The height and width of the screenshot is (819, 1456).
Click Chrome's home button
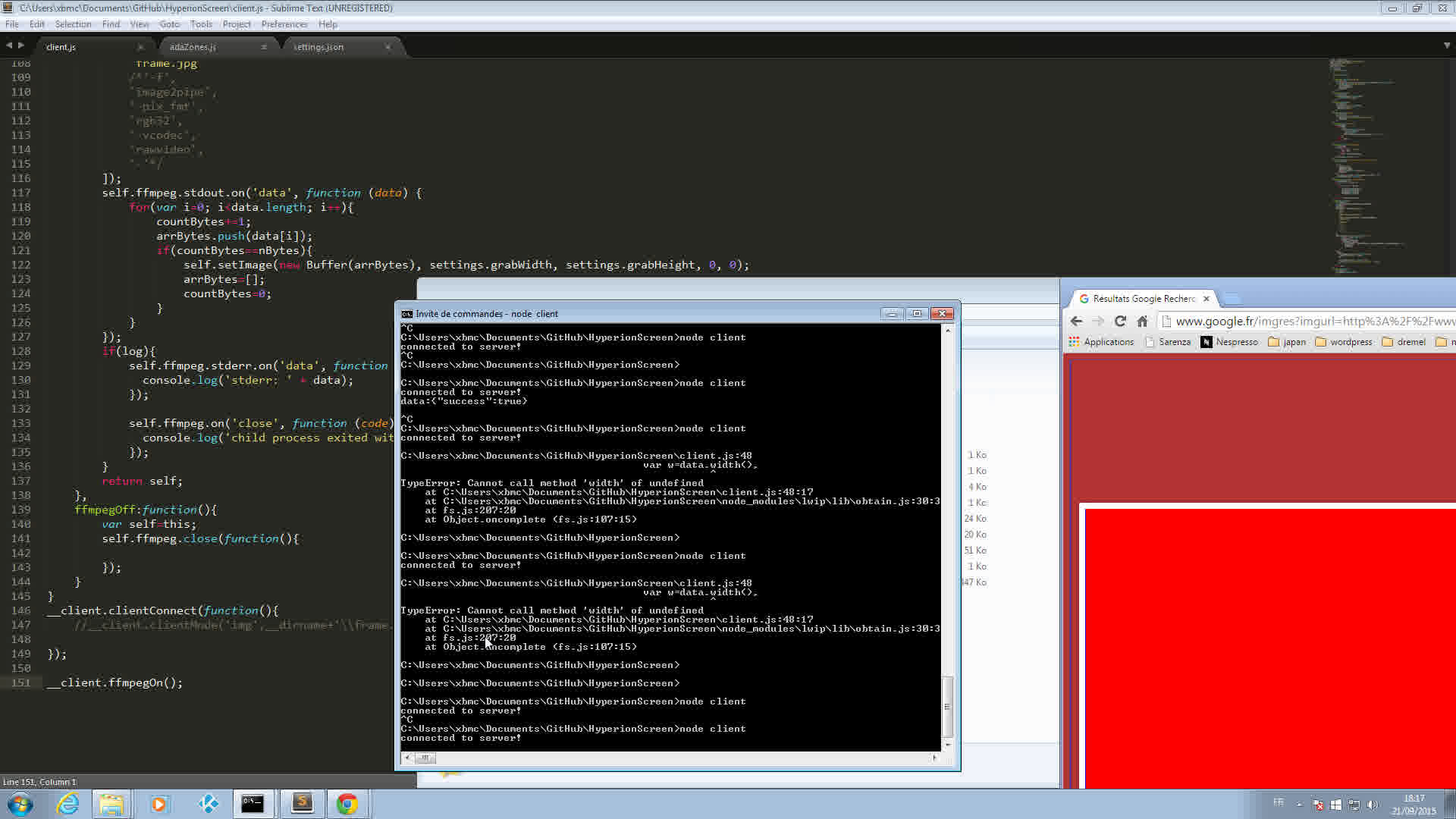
+-------+
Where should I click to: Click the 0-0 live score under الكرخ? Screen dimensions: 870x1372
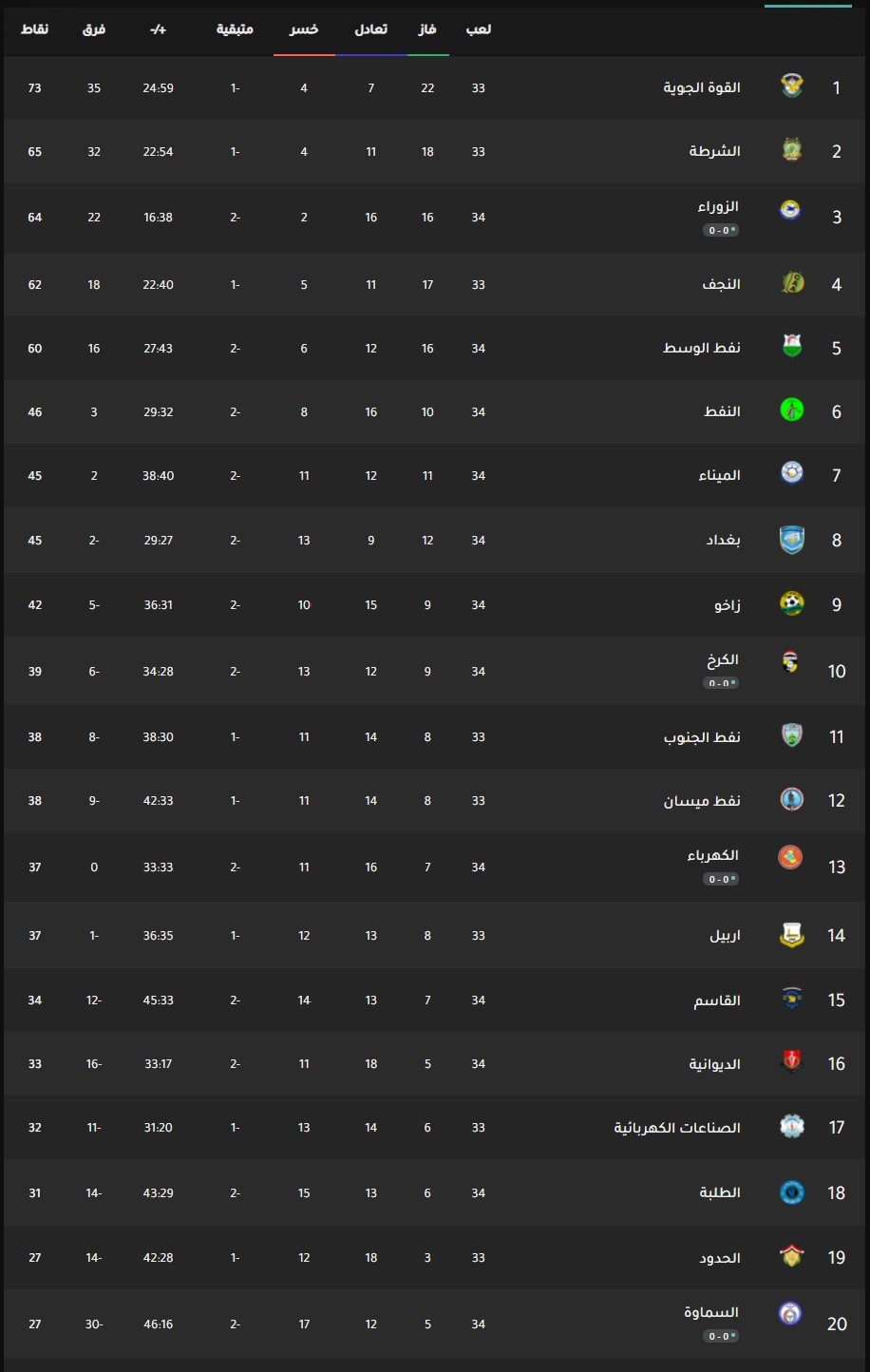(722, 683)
+-------+
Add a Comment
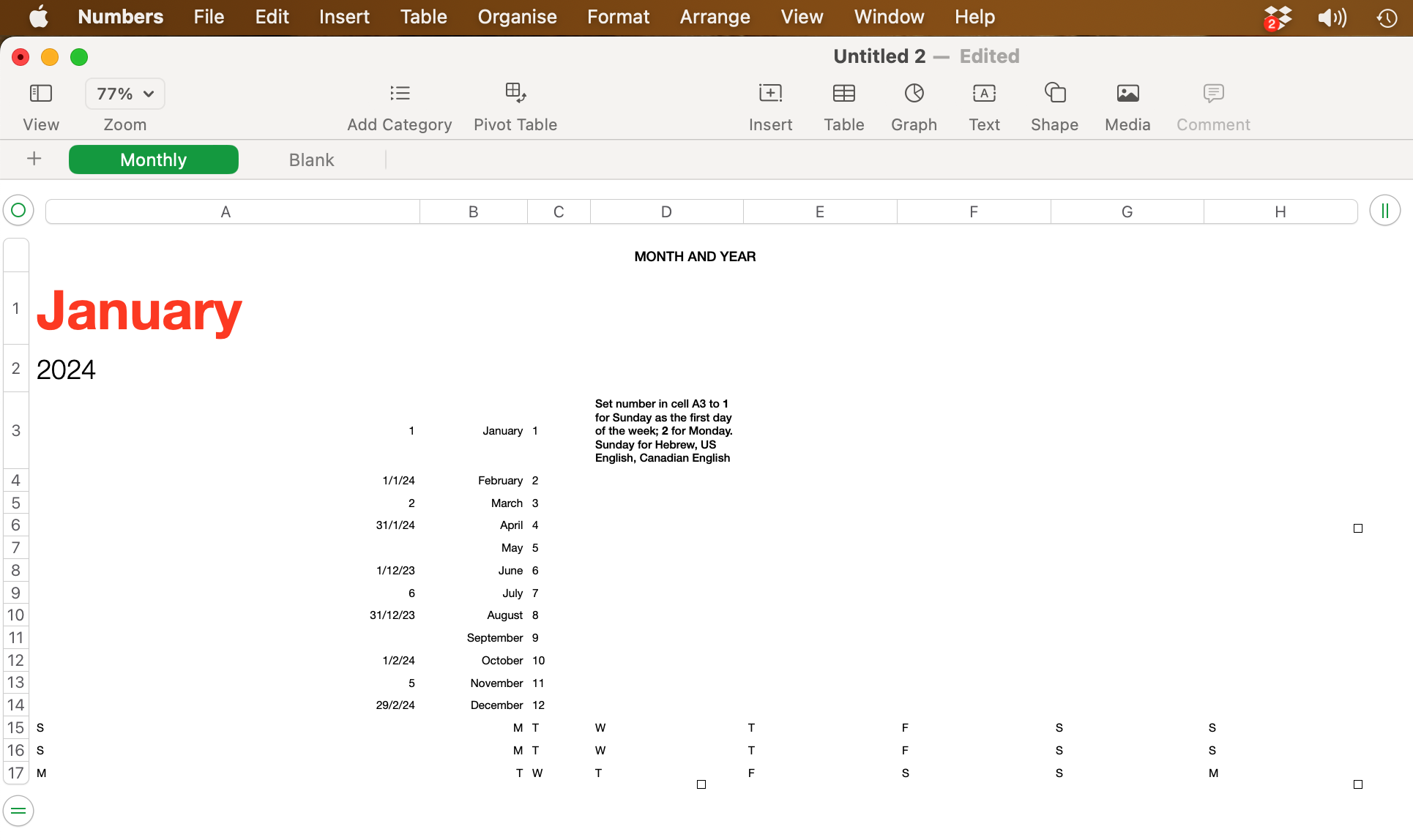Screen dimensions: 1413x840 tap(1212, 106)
+-------+
Pull out every line of the items above that contains the word "Click", treating uppercase and lowercase letters as different.

### TASK SOLUTION
Click Chrome's home button
Where should I click to: Click the 0-0 live score under الكرخ? Screen dimensions: 870x1372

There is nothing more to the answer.